Washington/Tel Aviv (afp/wps/ taz) — Die Weigerung der israelischen Regierung, zu dem von den USA vorgeschlagenen Termin für die bilateralen Gespräche mit den arabischen Staaten in Washington zu erscheinen, hat die US-Regierung nur scheinbar nachgiebig reagieren lassen. Die zögerliche Antwort des israelischen Kabinetts auf die Einladung nach Washington wurde als „Zusage“ zu den bilateralen Nahostgesprächen „begrüßt“, während man sich im Hinblick auf den Termin in Washington auf Sachzwänge berief.

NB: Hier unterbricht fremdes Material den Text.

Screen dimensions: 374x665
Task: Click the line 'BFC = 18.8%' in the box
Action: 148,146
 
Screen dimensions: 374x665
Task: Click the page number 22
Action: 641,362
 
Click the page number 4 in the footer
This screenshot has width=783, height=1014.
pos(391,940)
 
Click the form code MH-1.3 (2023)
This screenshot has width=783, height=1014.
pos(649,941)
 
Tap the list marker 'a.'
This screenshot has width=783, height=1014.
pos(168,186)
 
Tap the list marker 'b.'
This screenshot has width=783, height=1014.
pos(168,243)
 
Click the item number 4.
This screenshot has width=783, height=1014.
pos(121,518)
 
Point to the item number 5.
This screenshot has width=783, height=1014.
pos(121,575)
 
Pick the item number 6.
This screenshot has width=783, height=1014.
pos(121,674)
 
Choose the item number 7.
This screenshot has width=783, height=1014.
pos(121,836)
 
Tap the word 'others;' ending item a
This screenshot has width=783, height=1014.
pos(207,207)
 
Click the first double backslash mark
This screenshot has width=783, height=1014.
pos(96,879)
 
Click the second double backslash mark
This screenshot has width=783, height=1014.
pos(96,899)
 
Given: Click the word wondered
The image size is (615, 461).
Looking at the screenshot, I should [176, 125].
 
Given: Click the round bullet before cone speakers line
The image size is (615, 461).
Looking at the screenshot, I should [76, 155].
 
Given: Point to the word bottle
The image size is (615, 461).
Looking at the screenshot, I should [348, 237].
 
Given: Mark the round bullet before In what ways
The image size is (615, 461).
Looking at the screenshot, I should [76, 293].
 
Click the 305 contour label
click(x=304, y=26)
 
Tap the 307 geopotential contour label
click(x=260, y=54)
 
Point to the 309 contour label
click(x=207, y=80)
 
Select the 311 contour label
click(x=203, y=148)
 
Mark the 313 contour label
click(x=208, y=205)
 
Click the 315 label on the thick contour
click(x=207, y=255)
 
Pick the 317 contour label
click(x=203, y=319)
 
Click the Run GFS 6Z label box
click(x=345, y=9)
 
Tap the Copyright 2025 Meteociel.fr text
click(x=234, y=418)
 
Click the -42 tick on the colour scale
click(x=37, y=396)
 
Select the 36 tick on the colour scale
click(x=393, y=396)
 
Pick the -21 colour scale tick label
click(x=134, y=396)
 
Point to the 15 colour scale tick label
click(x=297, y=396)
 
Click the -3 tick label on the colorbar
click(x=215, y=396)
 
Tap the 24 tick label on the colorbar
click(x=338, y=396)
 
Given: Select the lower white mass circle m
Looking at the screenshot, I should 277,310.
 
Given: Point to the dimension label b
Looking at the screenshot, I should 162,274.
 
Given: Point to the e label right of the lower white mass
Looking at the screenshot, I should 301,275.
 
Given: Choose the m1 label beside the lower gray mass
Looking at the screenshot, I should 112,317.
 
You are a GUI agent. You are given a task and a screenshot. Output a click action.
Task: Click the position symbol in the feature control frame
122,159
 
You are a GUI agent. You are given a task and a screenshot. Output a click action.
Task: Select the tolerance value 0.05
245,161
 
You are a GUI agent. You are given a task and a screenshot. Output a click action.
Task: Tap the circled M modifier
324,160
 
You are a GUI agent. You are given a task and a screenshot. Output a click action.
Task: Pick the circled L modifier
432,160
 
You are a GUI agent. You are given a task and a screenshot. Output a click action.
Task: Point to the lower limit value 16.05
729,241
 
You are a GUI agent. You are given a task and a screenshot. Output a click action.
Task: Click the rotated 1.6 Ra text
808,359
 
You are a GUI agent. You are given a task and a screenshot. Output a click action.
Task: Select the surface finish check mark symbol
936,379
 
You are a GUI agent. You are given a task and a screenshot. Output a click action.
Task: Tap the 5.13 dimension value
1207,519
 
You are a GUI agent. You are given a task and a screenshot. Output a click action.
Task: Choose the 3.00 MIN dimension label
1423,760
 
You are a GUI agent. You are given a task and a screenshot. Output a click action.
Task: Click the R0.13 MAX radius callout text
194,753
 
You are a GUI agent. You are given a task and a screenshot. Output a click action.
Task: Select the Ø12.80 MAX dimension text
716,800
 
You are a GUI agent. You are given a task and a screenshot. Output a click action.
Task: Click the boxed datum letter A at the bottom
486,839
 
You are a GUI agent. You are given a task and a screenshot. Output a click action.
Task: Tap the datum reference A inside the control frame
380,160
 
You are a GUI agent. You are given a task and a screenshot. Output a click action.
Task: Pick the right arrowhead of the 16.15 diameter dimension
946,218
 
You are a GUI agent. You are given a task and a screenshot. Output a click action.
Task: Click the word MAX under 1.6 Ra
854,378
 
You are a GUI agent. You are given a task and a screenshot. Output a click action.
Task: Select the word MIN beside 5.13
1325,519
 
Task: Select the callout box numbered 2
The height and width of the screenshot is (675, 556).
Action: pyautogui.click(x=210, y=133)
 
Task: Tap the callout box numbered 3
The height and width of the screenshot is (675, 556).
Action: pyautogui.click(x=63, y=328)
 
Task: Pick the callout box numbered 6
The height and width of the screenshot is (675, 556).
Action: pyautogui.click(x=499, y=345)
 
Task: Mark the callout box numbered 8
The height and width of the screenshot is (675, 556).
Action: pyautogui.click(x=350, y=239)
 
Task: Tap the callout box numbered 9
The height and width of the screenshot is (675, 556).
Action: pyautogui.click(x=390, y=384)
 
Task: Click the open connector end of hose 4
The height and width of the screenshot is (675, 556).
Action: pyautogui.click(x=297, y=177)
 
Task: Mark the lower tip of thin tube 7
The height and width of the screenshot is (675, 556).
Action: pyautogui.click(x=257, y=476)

Selbstverständlich sei nichts gegen eine Verschiebung der Gespräche einzuwenden, hieß es in Washington, doch sei eine Terminänderung nur in Abstimmung mit allen Beteiligten möglich. Das hieß im Klartext: keine Änderung des Termins. Die libanesische und die palästinensische Delegation hatten ihre Ankunft am 4. Dezember schließlich bereits zugesagt. Syrien und Jordanien beeilten sich daraufhin zu bekräftigen, daß ihre Delegationen ebenfalls am 4. Dezember in Washington bereitstehen würden.

Gestern war die israelische Regierung also erneut am Zug — und angesichts der Gefahr, für einen Zusammenbruch der fragilen Konstruktion der Nahostgespräche verantwortlich gemacht zu werden, entschloß sie sich einzulenken. Wenn die amerikanische Regierung trotz der Bitte um einen Aufschub von fünf Tagen am 4.Dezember festhalte, werde Israel seine Position noch einmal überdenken, erklärte gestern nachmittag ein hoher Beamter im Jerusalemer Außenministerium. Zuvor hatte eine Sprecherin der israelischen Botschaft in den USA bereits Kompromißbereitschaft angedeutet: Der Wunsch nach einem späteren Beginn der Gespräche „schließt ein Treffen am 4. Dezember nicht aus“. — Zweifellos wollte man es in den USA Staaten nicht zu einer Konfrontation mit Israel kommen lassen, da dies womöglich eine Regierungskrise in Jerusalem, vorgezogene Neuwahlen und somit eine monatelange Verzögerung des Beginns bilateraler Verhandlungen hätte bedeuten können. Andererseits konnte die amerikanische Regierung dem israelischen Ministerpräsidenten Jizchak Schamir seine durchsichtige Verzögerungstaktik nicht durchgehen lassen, weil auch das dazu hätte führen können, daß die Nahostkonferenz in der Sackgasse endet, noch bevor sie richtig begonnen hat. Schamir und sein Außenminister Levy müssen nun zusehen, wie sie von der hohen Palme wieder heil herunterkommen, die sie mit ihrer Zurückweisung der amerikanischen Terminplanung vorgestern erklommen haben.

Die israelische Regierung spielt jedenfalls auf Zeit. Sie sucht den Beginn der eigentlichen Verhandlungen soweit wie möglich in den Januar nächsten Jahres zu verschieben. Dann steht in den USA die Entscheidung über die amerikanische Garantie eines Kredits von zehn Milliarden Dollar an Israel an. In dieser Frage war es bereits im letzten Sommer zu schweren israelisch-amerikanischen Verstimmungen gekommen. In Israel befürchtet man, daß die dringend benötigte Kreditzusage erneut als Hebel gegen die israelische Unnachgiebigkeit in den Nahostverhandlungen eingesetzt werden könnte. „Schamir glaubt, daß er schon für die Beteiligung an den Washingtoner Gesprächen eine Belohnung bekommen muß — aber bevor es zu einer sachlichen Diskussion über die Konzessionen kommt, die von Israel verlangt werden“, hieß es gestern im Kommentar der israelischen Zeitung 'Ha'aretz‘. A.W.